I have a boy age 8,9 in August.He has had a tough time since starting school as no one helped him in his first years at school and I had no idea what I was dealing with.All I knew is he was a happy nature loving boy one minuit and an angry unhappy child the next.I took him out after 18months as no one was doing anything,he was 2 yrs behind and getting bullied.When I say unhappy he was saying I want to go back up to the stars mummy.So I tried an alternative school as I knew he was in a bad way emotionally,this helped but still no support academically.So after a year we home educated for the last 2 year but after a year he refued again to read or write, I now have him a tutor but he is desperate to go to school and be part of it all again. His anxiety has reduced and he just needs learning support.I worry he wont cope in year 5 as it gets high pressured I hear so I am full of anxiety myself now as to what to do.Any suggestions.He has siblings starting school soon so he is reallhy feeling alone.How do I make it right for my boy?

OP posts:
Millymollymama · 21/06/2015 12:11

The private schoos that have these specialist teachers are very, very expensive and the OP would need a pretty good job to fund this. This is why these school places are usually funded by LA's for very needy pupils. If you don't get on the assessment route, this type of school is closed to most normal working parents. You could be looking at fees equivalent to Eton.

stripeycat13 · 26/06/2015 14:22

mrz what a way to put it, he is not 'failing',he just hasn't had enough help and as a family we have been left to flounder and try to help him as best we can. There are very many aspergers type traits and he is dyslexic but the system due to very limited training did nothing to pick that up or help in anyway.As home ed you are left to get on with it and assessments aren't funded so its difficult.It is the system that has failed and many other children with special needs.Unfotunately it seems to be pot luck if you get a good inclusive school or one that just cares about what they look like on paper and prefers to judge heartbroken parents for the childs difficulties. Bitter? just a little.The important thing to me is that he is emotionally/academically supported because everything comes from that.

OP posts:
mrz · 26/06/2015 16:23

Do you think your actions have been successful?

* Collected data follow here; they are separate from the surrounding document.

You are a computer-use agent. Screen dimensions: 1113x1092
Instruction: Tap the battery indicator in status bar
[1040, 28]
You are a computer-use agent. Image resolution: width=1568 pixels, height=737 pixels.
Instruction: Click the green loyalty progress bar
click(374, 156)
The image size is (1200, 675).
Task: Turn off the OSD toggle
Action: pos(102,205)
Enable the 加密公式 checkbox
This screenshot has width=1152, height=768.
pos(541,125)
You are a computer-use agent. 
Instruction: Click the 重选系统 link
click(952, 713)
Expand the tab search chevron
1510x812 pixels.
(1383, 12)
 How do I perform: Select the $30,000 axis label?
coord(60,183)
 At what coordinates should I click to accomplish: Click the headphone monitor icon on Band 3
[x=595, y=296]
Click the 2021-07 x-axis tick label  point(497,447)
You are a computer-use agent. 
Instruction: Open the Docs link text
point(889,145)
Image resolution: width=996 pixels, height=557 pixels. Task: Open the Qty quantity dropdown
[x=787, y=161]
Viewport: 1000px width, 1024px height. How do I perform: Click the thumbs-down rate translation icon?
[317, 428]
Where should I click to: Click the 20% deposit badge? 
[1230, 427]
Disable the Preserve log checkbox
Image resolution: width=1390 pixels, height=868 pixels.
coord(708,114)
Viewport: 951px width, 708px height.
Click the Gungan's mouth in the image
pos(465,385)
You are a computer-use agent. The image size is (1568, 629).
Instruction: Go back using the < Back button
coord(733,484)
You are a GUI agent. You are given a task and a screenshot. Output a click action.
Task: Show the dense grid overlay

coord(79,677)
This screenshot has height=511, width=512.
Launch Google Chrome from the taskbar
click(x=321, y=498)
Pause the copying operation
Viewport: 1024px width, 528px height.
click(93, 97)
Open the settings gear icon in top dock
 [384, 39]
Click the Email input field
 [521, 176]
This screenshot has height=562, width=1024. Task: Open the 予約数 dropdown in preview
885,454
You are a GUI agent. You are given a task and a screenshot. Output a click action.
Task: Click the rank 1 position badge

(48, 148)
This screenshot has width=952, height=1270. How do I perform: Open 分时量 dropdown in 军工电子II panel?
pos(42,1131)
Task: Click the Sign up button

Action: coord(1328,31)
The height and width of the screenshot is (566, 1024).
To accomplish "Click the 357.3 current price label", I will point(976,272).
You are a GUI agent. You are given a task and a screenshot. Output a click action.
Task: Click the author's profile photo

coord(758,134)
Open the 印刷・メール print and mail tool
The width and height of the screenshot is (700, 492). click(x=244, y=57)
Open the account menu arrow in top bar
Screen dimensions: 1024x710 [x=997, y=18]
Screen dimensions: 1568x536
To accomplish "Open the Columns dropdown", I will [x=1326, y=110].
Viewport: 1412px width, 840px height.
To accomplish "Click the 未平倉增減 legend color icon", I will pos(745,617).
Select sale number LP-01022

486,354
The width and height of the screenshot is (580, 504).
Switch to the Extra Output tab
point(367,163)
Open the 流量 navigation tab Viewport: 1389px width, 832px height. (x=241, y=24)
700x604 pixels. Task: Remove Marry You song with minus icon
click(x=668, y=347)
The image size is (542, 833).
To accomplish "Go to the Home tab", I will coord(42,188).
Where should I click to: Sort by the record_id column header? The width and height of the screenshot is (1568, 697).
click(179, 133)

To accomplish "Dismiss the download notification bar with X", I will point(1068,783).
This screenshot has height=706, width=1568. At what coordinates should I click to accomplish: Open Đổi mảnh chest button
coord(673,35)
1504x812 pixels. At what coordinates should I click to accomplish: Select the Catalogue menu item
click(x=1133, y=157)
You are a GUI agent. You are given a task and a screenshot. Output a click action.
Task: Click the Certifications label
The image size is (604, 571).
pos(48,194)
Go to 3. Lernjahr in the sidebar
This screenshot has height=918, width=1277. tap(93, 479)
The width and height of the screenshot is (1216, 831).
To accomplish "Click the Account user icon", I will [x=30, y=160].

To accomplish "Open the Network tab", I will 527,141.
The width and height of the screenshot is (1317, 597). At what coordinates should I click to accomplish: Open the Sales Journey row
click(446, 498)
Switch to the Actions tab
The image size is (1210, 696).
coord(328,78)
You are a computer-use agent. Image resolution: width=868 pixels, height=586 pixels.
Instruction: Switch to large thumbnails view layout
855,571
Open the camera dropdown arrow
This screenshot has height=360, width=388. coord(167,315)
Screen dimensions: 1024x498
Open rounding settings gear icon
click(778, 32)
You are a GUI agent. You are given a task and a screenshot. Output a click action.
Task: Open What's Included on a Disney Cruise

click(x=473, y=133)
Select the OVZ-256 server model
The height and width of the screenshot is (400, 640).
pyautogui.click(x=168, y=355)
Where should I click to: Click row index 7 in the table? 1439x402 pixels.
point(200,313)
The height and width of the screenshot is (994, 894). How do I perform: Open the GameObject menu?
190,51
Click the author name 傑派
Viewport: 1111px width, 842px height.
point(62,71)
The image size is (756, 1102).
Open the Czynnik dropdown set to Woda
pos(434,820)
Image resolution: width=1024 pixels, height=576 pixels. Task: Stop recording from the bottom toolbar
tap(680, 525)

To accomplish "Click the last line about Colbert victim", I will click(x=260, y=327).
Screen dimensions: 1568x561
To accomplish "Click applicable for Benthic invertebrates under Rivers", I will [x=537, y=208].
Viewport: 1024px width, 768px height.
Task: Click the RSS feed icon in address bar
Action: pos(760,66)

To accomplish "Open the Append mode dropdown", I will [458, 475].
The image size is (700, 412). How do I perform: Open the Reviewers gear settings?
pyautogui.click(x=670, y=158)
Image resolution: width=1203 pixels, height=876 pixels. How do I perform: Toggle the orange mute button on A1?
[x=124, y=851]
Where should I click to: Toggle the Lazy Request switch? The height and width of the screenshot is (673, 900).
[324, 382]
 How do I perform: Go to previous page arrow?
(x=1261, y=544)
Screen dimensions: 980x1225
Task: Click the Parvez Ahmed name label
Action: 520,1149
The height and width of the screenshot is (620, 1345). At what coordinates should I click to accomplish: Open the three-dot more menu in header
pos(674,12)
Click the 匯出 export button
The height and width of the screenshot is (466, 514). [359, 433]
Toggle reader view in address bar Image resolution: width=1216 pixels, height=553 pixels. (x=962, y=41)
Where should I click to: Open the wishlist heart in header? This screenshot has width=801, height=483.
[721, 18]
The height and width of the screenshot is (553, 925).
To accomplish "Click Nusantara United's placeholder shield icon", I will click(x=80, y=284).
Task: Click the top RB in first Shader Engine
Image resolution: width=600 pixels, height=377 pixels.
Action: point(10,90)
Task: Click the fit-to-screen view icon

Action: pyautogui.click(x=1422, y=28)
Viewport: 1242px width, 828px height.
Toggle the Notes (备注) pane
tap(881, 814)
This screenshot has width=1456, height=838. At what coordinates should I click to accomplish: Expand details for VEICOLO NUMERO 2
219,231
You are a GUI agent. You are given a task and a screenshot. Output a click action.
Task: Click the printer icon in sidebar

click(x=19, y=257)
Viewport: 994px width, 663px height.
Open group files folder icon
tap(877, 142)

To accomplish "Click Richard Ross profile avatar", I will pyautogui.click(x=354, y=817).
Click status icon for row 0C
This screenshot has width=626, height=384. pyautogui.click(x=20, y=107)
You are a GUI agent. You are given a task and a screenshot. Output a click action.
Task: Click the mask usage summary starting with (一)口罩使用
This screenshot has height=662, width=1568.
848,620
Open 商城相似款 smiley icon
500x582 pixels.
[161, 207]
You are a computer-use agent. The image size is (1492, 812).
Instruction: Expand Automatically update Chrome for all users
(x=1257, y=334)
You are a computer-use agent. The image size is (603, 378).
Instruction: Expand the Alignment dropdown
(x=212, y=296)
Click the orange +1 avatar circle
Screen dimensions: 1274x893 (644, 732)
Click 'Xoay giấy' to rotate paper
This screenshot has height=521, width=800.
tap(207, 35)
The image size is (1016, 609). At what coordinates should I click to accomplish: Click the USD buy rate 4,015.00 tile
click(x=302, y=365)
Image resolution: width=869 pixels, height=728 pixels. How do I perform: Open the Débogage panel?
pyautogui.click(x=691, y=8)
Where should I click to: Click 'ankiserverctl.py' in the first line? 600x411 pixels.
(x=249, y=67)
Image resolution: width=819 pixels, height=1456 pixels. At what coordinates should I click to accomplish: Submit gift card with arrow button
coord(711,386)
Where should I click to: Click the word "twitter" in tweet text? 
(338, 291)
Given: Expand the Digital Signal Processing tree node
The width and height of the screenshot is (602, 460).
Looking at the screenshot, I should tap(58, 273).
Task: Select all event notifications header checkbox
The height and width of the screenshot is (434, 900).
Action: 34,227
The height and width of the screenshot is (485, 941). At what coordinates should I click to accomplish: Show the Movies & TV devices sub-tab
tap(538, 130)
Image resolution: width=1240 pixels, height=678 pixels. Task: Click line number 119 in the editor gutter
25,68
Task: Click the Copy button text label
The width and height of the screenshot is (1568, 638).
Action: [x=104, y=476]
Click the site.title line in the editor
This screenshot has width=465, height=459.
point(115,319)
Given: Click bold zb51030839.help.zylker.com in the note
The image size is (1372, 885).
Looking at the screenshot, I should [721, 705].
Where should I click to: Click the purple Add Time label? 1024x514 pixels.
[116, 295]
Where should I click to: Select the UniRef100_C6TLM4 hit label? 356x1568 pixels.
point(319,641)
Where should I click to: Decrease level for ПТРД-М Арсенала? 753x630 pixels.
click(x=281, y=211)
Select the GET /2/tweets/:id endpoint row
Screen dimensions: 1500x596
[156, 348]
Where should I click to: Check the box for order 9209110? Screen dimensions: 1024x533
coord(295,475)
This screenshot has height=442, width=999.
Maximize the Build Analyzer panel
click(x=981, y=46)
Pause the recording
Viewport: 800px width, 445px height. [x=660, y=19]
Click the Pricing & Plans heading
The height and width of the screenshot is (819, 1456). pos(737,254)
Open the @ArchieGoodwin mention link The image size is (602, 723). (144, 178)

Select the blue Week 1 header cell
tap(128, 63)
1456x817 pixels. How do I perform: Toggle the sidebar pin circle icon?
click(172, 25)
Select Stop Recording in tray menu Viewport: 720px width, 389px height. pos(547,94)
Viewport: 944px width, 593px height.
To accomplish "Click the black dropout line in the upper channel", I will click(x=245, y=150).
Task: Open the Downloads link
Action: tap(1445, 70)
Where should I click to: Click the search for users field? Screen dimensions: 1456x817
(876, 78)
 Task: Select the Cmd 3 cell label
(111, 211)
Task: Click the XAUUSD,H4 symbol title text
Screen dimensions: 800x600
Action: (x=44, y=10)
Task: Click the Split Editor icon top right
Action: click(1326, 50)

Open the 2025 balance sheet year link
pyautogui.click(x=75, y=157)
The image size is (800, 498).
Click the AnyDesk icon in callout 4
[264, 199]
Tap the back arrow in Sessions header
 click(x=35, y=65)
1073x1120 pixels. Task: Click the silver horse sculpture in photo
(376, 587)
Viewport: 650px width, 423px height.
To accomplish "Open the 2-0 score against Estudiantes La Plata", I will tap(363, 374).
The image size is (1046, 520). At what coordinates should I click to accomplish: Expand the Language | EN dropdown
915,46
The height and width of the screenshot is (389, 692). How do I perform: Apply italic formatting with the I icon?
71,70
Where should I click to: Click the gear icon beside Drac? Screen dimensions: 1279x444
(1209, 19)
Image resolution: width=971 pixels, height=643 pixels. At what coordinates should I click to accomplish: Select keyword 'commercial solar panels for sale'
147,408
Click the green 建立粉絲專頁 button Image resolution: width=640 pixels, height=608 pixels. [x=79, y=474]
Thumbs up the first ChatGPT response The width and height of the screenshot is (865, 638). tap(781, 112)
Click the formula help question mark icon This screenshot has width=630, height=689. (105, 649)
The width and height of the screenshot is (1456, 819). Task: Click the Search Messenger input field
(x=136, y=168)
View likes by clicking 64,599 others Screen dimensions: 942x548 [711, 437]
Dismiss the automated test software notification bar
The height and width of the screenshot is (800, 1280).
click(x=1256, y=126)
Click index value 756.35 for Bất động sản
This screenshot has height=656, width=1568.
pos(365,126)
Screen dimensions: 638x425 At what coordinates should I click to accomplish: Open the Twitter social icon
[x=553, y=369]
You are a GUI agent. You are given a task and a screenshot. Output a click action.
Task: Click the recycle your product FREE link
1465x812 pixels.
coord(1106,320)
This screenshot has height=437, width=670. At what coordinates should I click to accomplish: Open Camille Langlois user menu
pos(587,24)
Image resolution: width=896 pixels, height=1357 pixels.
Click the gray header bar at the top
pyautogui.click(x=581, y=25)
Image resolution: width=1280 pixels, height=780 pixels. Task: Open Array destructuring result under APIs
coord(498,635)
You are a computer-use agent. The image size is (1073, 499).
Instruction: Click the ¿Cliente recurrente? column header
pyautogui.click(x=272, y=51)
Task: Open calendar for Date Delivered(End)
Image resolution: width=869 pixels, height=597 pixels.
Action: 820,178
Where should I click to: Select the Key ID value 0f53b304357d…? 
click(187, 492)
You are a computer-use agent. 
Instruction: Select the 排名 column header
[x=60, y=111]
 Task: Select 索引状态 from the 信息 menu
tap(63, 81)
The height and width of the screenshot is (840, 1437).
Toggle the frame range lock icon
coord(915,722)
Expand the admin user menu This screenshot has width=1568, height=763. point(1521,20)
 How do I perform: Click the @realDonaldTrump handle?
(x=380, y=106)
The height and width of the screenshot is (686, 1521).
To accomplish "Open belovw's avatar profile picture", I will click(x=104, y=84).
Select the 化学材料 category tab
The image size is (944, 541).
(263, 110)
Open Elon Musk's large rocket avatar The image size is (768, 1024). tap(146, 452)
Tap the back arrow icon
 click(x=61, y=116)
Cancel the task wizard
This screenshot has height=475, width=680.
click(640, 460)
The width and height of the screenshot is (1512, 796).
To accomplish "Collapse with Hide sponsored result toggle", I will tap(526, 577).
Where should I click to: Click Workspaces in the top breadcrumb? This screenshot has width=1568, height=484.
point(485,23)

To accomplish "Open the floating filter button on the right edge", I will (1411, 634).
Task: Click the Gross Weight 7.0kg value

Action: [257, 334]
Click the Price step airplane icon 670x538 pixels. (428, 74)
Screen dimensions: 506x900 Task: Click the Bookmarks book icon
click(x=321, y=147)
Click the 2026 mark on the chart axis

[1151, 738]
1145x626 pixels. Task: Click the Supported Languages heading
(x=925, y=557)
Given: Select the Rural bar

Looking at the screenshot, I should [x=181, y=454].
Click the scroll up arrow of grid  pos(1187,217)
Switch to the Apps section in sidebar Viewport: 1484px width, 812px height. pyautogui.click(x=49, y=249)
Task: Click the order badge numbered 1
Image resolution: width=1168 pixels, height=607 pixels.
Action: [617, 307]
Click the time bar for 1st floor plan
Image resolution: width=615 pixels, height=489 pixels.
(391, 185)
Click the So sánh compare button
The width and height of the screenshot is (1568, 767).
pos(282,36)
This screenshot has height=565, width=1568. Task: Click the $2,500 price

stripeycat13 · 16/07/2015 22:13

How do you mean Mrs Z is that some kind of dig?, because it sounds it. Do you have experience of special needs because its quite distressing and isolating to deal with and then to have blame and judgement on top is deeply cutting and unhelpful. My actions have been as successful as they could be within my means and my childs abilities and special needs.Thankyou for questioning me. I genuinely do thank everyone though for the helpful and frank advice. Atleast I know that whatever I have done to try to repair the emotional damage done by school and help my sons special need I will be blamed either way for having home educated even though school was quite clearly not helping him, and causing prolonged and damaging stress. Or not making the right choices(whatever they would be?),changing tack(like you do when something doesn't work to that extent), and most probabaly be excluded by many a school. So I seem damned either way. I have found some helpful schools thankfully who are prepared to take dual responsibility for helping us. Thank goodness not everyone is so harshly judgemental that we end up struggling alone like so many do because of a system that is quite clearly failing so many children.

OP posts:
littlejohnnydory · 16/07/2015 22:31

Stripey, for what it's worth I think you did exactly the right thing in removing him from an environment that was detrimental to his wellbeing. Academic skills are far easier to catch up on then emotional and psychological health. It is difficult to get away from the fact that most people have been conditioned to believe that children need to go to school or that children are generally better off in school. That's why when you ask for advice here, you are going to get advice that is biased towards the school system and comes from a school mentality, with a school-type model of education and learning. Are you a member of any HE groups? Perhaps posting on the HE topic would help?

If returning to school is what you think is best for your ds then it's great that you have found schools willing to help him integrate.